Karl Schlabow (27 April 1891 - 30 September 1984) was a German archaeologist, museum director and conservator with specialisations in textiles and in restoration of bog bodies. He founded the Neumünster Textile Museum. Since his death, his restorations have been called into question as overly aggressive.

==Life and career==
Born in Neumünster, Schlabow studied painting at the Munich Academy of Fine Arts, then spent two years in Peru. On his return in 1926, on the recommendation of the textile manufacturer Ludwig Simons, he became director of the Neumünster city museum, which he developed into a textile museum. On the advice of Otto Lehmann of the museum at Altona, Schlabow made an intensive study of the history of textiles and textile handcrafts, and in 1928 he was commissioned by Gustav Schwantes of the Kiel Museum of Prehistory to catalogue and arrange that museum's textile holdings, which dated to the Bronze Age and Iron Age and came from archaeological investigations of peat bogs and burial mounds.

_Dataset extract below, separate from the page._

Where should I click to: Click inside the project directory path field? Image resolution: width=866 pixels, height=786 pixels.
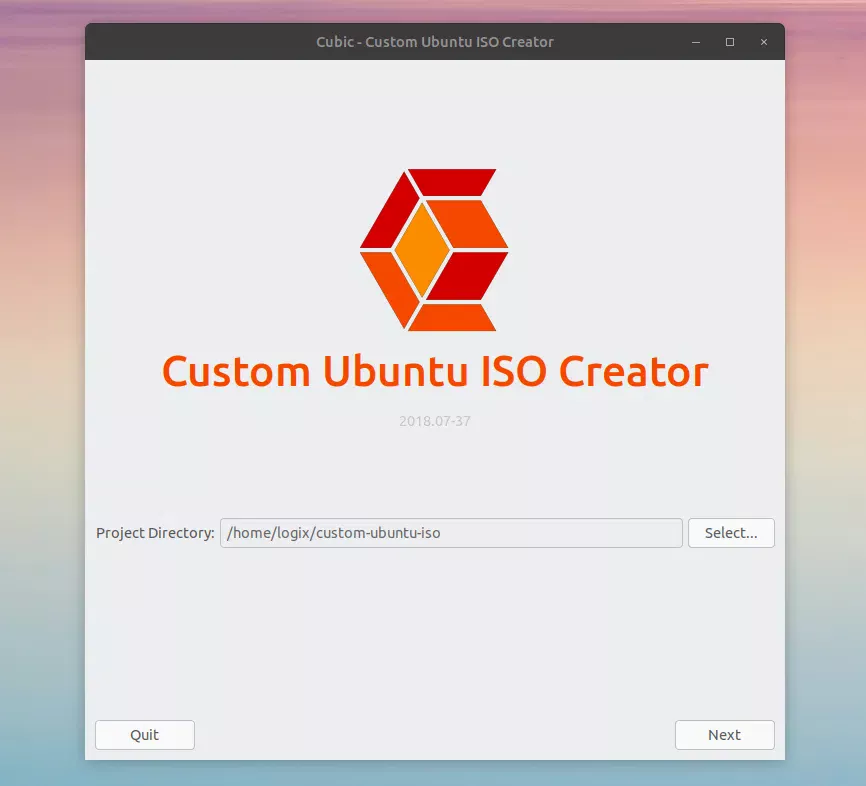pyautogui.click(x=450, y=532)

Several thousand years old, poorly preserved and extremely delicate, the finds were unattractive in appearance and unsuited to exhibition. With the assistance of a long-time assistant, Willi Schramm, and others, Schlabow restored them, including recreating missing sections as accurately as possible. A travelling exhibit of the pieces toured museums in Bremen, Hamburg and Berlin for over three years with great success, and then became an important part of the permanent exhibition at the Neumünster Textile Museum.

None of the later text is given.